La sulfatación del colesterol tiene un papel importante en la regulación de su metabolismo y de su distribución en el organismo. Por ejemplo, la sulfatación del colesterol puede influir en su solubilidad y, por lo tanto, en su capacidad de ser transportado a través de la sangre y de ser almacenado o utilizado en los tejidos. Además, la sulfatación del colesterol puede influir en su interacción con otras proteínas, como las lipoproteínas, que están involucradas en el transporte del colesterol en la sangre.

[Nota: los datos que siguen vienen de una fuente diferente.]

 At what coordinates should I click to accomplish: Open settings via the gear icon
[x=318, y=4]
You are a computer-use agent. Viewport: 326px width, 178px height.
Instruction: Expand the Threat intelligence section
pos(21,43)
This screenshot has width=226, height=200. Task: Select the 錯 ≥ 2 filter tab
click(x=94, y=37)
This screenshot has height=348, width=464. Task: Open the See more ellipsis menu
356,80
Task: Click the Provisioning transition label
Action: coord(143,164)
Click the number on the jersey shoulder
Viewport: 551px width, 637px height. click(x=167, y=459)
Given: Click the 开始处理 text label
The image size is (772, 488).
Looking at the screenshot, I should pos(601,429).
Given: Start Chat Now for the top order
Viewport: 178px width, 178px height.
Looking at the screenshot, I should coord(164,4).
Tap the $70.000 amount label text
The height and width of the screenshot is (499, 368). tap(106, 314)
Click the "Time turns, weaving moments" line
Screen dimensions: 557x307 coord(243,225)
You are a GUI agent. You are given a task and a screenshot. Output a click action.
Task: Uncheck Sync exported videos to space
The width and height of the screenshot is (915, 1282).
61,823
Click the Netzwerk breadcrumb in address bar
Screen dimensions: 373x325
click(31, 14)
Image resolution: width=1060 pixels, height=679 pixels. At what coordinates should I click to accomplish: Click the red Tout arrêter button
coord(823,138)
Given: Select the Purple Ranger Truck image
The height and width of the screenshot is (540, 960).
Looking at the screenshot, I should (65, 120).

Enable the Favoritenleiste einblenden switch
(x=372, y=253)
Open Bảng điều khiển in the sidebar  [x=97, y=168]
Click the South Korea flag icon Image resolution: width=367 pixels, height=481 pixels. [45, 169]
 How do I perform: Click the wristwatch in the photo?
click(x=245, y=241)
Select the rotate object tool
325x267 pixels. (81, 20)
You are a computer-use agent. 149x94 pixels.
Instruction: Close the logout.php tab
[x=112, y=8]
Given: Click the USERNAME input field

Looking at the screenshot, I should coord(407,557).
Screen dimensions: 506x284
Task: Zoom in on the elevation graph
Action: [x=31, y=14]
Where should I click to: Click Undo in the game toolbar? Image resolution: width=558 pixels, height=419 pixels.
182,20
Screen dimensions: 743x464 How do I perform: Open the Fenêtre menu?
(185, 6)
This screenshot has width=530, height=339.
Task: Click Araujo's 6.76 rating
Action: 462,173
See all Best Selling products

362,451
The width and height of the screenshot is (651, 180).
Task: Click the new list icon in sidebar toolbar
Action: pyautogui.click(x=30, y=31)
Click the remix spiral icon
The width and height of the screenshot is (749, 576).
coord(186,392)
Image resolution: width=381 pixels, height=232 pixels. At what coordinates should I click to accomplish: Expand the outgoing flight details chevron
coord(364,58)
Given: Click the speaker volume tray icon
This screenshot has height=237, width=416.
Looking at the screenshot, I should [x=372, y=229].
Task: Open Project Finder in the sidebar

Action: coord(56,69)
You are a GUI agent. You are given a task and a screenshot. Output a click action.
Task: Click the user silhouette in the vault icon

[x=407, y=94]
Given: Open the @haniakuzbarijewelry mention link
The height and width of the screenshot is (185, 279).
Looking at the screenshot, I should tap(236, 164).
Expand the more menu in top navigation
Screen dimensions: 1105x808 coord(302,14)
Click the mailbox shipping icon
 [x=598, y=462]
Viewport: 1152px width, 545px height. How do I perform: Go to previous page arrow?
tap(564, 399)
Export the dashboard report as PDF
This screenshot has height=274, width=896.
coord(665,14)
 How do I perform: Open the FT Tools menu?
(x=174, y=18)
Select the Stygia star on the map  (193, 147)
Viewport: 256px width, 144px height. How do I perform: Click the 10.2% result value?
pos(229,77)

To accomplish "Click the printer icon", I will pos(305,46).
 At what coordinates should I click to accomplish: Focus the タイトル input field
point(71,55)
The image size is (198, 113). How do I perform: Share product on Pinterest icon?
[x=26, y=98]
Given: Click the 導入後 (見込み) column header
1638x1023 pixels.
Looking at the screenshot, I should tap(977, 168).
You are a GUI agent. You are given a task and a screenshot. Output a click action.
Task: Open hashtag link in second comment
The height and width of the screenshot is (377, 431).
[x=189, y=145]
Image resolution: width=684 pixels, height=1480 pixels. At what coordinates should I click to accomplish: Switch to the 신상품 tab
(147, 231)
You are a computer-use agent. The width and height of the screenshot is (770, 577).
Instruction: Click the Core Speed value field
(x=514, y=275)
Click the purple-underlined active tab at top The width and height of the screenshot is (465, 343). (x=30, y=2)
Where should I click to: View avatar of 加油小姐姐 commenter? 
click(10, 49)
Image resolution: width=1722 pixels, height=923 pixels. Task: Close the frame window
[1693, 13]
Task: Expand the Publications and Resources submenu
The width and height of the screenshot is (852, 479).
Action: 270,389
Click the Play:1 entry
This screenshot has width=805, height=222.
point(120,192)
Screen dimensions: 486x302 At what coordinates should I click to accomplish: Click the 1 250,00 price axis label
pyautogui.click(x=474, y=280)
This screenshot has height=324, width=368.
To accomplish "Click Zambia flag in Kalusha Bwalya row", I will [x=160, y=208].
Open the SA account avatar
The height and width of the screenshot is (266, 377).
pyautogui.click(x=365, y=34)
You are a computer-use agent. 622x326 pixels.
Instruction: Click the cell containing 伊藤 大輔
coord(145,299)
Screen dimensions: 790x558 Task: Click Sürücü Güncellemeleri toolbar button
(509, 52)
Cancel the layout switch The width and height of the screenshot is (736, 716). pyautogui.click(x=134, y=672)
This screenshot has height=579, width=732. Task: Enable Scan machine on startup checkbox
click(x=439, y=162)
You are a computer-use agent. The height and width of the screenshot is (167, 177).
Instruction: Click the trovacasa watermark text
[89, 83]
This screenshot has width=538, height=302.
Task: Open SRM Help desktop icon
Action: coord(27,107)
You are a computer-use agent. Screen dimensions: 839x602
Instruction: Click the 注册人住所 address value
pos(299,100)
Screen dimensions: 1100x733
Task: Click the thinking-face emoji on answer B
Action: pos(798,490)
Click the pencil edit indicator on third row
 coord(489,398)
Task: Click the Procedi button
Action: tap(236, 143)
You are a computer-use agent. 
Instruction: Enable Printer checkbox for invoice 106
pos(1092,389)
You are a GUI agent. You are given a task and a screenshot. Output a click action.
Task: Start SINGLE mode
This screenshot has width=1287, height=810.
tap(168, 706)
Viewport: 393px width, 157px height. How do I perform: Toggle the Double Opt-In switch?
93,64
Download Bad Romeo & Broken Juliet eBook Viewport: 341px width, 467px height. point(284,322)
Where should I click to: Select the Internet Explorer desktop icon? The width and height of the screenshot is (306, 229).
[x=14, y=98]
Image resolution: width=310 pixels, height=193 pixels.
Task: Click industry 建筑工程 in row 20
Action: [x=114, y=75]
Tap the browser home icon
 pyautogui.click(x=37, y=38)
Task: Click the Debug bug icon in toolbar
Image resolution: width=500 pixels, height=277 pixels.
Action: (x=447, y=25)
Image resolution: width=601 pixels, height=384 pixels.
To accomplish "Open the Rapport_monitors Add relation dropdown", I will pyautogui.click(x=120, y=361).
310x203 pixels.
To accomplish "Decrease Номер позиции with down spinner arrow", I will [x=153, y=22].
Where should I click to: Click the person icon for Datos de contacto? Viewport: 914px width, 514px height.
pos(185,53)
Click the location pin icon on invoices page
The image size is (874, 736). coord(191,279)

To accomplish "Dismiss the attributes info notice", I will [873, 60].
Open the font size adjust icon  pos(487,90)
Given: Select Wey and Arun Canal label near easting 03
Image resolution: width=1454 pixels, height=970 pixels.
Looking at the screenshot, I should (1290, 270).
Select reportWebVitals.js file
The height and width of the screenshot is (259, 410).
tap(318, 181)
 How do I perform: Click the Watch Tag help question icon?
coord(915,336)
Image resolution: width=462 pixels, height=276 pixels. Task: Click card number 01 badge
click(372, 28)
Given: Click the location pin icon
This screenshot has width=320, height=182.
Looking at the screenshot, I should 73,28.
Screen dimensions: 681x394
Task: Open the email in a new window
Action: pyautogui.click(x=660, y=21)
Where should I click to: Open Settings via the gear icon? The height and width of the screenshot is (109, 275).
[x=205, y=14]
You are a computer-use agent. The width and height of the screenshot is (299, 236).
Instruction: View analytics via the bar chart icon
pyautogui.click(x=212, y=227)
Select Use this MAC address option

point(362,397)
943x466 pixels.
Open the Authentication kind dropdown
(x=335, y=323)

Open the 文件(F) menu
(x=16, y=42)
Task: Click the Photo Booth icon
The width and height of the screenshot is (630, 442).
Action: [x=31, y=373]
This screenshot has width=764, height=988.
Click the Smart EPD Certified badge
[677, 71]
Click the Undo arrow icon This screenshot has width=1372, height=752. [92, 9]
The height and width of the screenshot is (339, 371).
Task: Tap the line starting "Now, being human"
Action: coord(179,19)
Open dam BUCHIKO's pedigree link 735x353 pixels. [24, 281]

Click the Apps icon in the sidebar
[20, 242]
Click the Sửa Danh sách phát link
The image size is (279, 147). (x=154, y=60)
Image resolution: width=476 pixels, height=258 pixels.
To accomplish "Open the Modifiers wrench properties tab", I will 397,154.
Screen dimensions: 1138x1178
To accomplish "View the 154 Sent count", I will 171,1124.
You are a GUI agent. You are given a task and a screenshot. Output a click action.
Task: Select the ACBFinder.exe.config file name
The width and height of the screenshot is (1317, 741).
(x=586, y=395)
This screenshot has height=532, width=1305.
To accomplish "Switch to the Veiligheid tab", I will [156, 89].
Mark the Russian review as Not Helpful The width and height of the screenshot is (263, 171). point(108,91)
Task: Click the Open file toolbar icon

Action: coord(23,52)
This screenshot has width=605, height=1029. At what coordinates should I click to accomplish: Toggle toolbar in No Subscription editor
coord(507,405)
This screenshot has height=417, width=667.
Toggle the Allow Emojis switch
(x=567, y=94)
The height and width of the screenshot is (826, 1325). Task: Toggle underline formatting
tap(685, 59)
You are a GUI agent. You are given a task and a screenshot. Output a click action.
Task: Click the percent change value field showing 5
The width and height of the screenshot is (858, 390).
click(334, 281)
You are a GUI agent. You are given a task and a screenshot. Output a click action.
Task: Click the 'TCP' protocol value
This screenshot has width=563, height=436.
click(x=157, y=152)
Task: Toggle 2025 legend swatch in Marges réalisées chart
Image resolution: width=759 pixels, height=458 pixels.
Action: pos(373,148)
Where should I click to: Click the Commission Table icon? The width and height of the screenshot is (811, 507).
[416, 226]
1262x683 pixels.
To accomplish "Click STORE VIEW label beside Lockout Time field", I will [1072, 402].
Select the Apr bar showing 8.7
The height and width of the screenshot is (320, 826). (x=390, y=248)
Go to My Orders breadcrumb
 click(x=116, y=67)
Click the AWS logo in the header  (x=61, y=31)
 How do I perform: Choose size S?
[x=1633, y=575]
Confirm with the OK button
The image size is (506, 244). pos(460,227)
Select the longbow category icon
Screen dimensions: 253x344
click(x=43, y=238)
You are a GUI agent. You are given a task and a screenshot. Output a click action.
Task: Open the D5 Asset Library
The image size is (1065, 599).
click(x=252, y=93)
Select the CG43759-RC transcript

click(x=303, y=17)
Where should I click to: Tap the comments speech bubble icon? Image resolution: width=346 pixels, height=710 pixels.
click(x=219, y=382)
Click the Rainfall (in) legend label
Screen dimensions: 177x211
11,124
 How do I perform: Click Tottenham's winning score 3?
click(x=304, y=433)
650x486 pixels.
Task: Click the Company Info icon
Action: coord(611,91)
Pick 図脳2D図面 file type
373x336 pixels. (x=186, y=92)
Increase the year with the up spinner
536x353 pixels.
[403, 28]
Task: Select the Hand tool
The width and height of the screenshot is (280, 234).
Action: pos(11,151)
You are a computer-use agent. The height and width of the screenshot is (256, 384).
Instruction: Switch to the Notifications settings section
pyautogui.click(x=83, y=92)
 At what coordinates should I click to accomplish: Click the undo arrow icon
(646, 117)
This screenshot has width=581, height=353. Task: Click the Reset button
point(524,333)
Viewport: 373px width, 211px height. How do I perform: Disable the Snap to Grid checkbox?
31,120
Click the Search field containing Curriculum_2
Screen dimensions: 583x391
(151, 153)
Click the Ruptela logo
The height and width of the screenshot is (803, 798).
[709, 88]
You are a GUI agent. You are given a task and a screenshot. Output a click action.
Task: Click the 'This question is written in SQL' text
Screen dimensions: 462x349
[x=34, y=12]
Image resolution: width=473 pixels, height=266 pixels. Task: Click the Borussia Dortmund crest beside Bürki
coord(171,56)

Asimismo, la sulfatación del colesterol puede influir en su síntesis endógena, que está regulada por múltiples factores, entre ellos la disponibilidad de precursores, la presencia de enzimas clave y la regulación de la expresión génica. La sulfatación del colesterol puede afectar la síntesis endógena del colesterol modificando la actividad de las enzimas involucradas en la biosíntesis del colesterol o influyendo en su localización intracelular.
Si el colesterol no se sulfata, puede tener consecuencias significativas para la salud de las arterias y del corazón.
En primer lugar, el colesterol no sulfatado es menos soluble y menos capaz de interactuar con otras proteínas, lo que compromete su capacidad de ser transportado en la sangre y de ser utilizado por los tejidos. Además, el colesterol no sulfatado es más susceptible a acumularse en las arterias, lo que podría aumentar el riesgo de desarrollar aterosclerosis y, en consecuencia, enfermedades cardiovasculares como infarto o ictus.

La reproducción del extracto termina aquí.